The housing association set up to take over Coventry's council housing, Whitefriars Housing Group, is 18 months in to tackling the backlog of repair and improvement work in its stock of predominantly 50-year-old homes. It is making a £240m investment in the stock in its first five years. This money will be spent on re-roofing existing homes, fascia and soffit replacement, adding double glazing, renewing central heating boilers and, for the poorest quality housing, demolition and replacement. The average spend on each home is £12,000, with about £6000 devoted to internal works, including the key optional element of Whitefriars' improvement process: kitchen and bathroom refits.

Tenants opting to have their kitchens and bathrooms re-fitted have to pay a small increase in rent and have a limited choice of three kitchen and bathroom colour combinations. In return they get a refit that is individually designed around their existing white goods and includes the added bonus of an over-the-bath shower.

Like the other improvement works, kitchen and bathroom refits are being masterminded by just two contractors, Wates and Lovell Partnerships. Whitefriars opted to enter PPC2000 strategic partnering contracts with both contractors to help it exploit the benefits of supply chain efficiency and continuous improvement over the course of the five years.

For Whitefriars and its contractors, the scale of the work has created significant logistical challenges, with some 560 operatives working on kitchens and bathrooms and each contractor handing over 30 homes every week. But what is it like for the tenants who have taken up the refit option? Homes asked residents Pauline Venables and Barbara Davies, whose homes were upgraded by Lovell Partnerships.

What the residents think
Pauline Venables has been living in her two-bedroom terraced house for 24 years, whereas next-door neighbour Barbara Davies has been in hers for just two. But both were equally in favour of the transfer to Whitefriars. "I have never had anything done to the house since I've lived here. I had the same old kitchen," says Venables. "When things broke, the council used to bodge them up. I had a kitchen drawer that fell to bits a dozen times and I kept asking for a new one, but the council just kept repairing it." Davies' kitchen lacked the basics; it had no skirting boards and only two cupboards.

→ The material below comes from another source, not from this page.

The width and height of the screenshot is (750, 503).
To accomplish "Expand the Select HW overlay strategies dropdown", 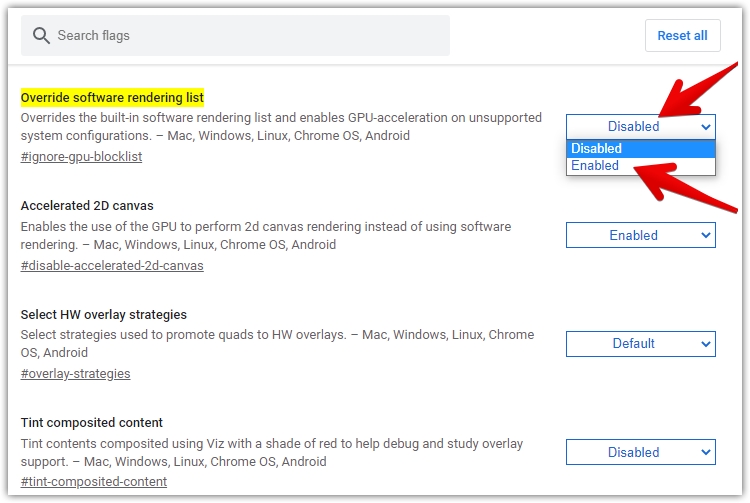I will [x=640, y=344].
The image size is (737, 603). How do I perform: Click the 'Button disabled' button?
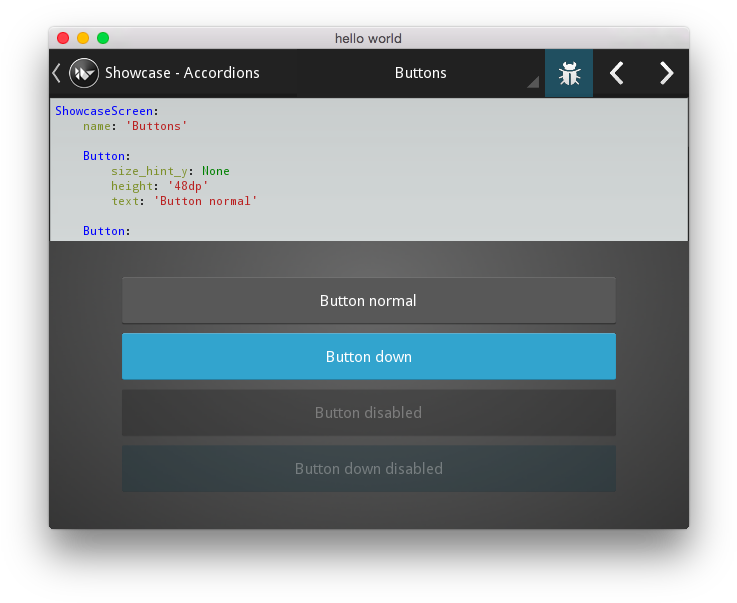point(368,413)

For both, the bathroom and kitchen upgrades were therefore a big attraction of the transfer, and Venables remembers how hopes grew with the prospect of change. "We heard at the start that we might get our outside loos knocked down and the kitchens extended. I would have liked the extra space," she says. That was only hearsay and has not happened yet, but the housing association has stuck to the promise it made just before the ballot, as a final sweetener, to install showers as part of the bathroom refits. Like most of the tenants who have taken up the bathroom option, Davies and Venables both like their showers, and as an arthritis sufferer, Venables appreciates the new bath with handgrips.

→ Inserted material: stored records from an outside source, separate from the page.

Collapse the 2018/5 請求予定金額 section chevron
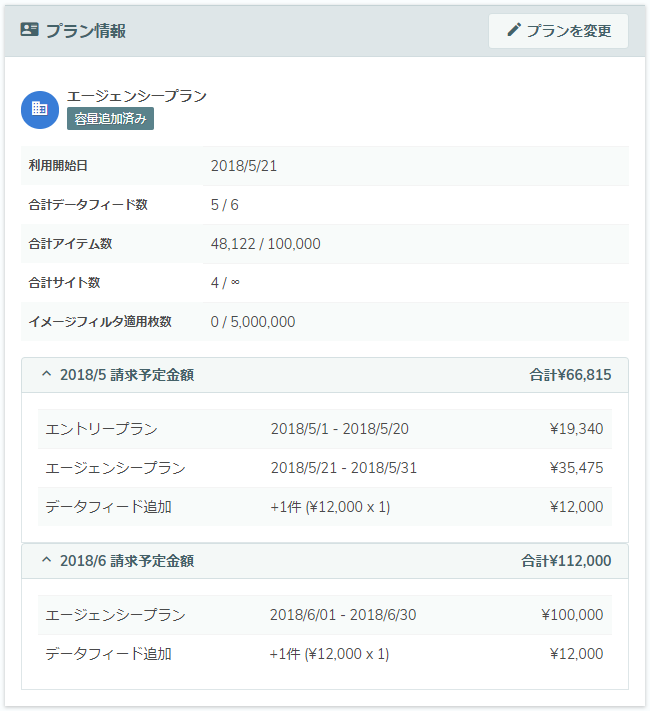650x711 pixels. (x=46, y=374)

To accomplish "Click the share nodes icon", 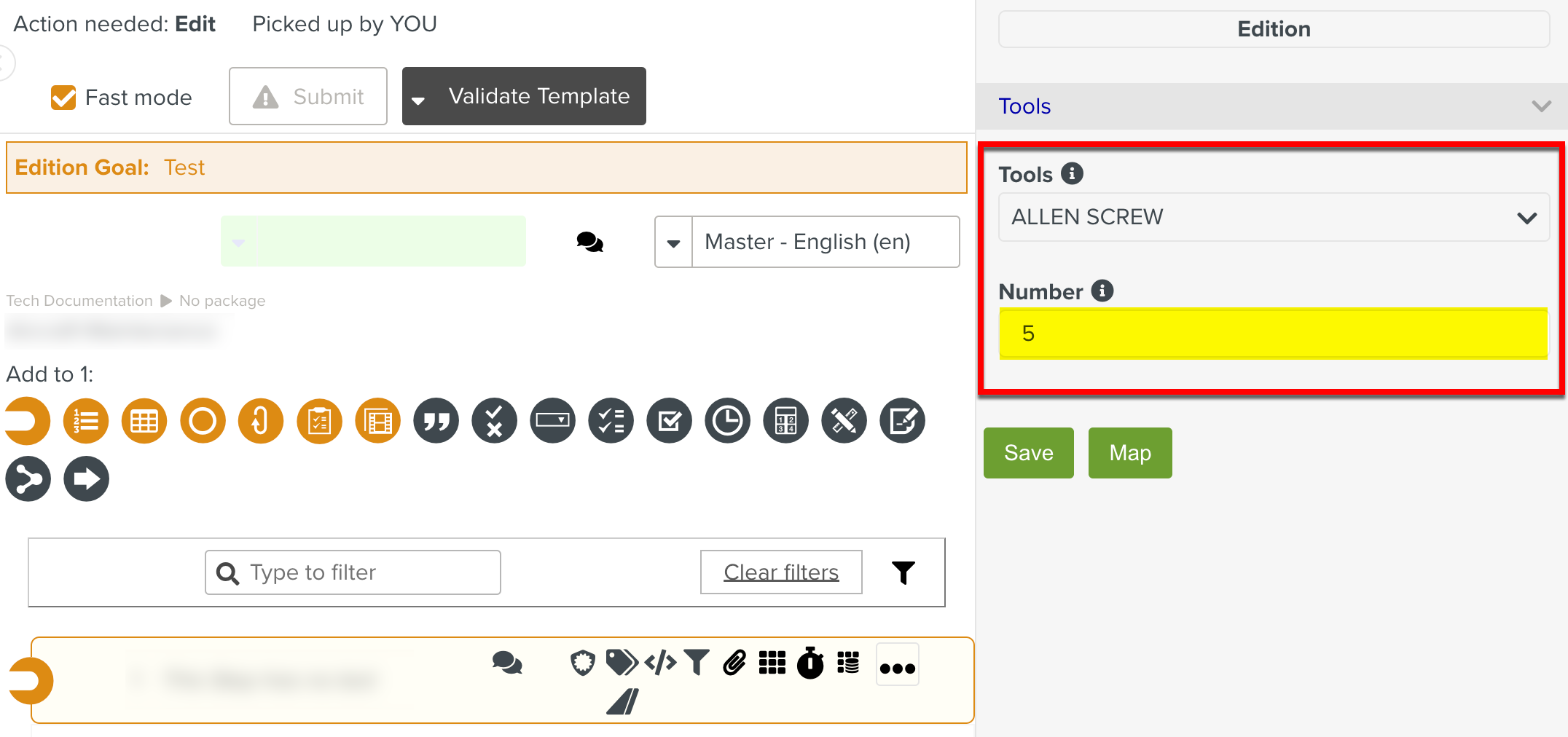I will tap(28, 479).
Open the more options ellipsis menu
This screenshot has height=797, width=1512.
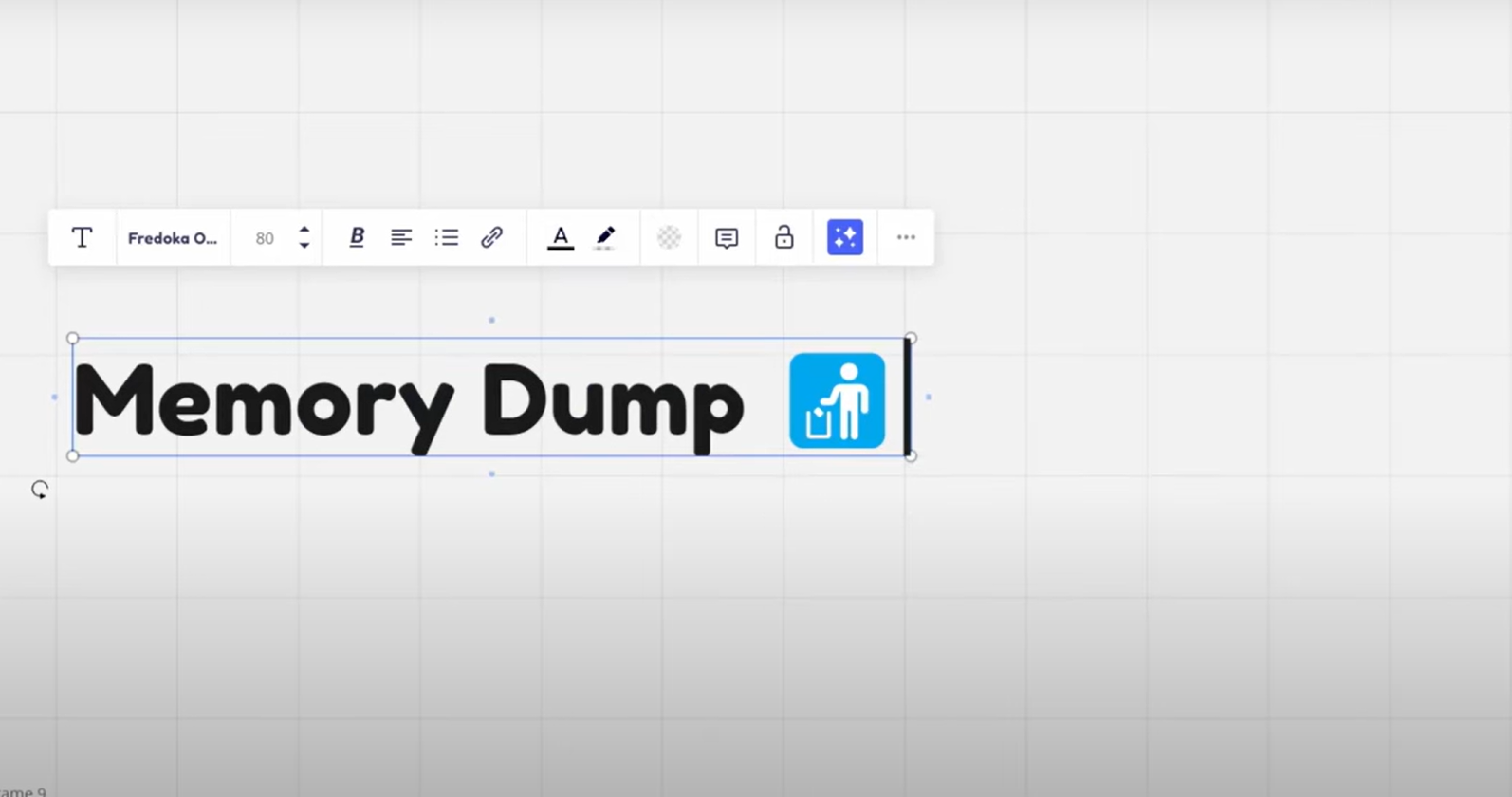point(906,237)
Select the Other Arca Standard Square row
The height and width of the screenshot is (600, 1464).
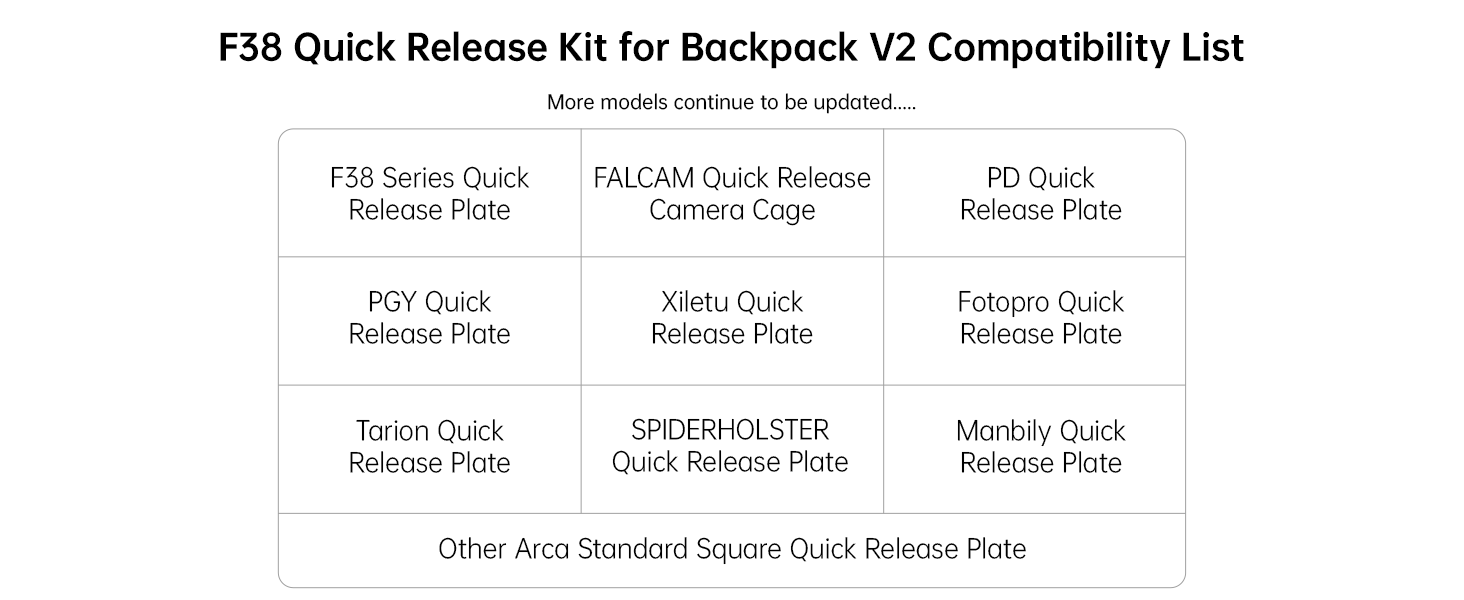732,549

Both also love the kitchen units with trendy steel handles, which Whitefriars introduced in the second year of the improvement programme. "My daughter's house was done early on and she hasn't got these. Ours are more up to date. We're dead lucky," says Venables.

Having both kitchen and bathroom refitted is a disruptive process, carried out, in Venables' and Davies' case, over a five-week period from the end of last July. "The first two weeks were the busiest. It was horrendous," says Davies. "We would just get the house tidy and they would do more work. But that was how it had to be done," says Venables. She says she was impressed by the behaviour of Lovell's staff. "They didn't smoke in the house and went back to their vans to eat their lunch, and some brought their own flasks of tea."

The work has added about £3 to the weekly rent, but both consider it good value. "It is not really such a big difference," says Davies.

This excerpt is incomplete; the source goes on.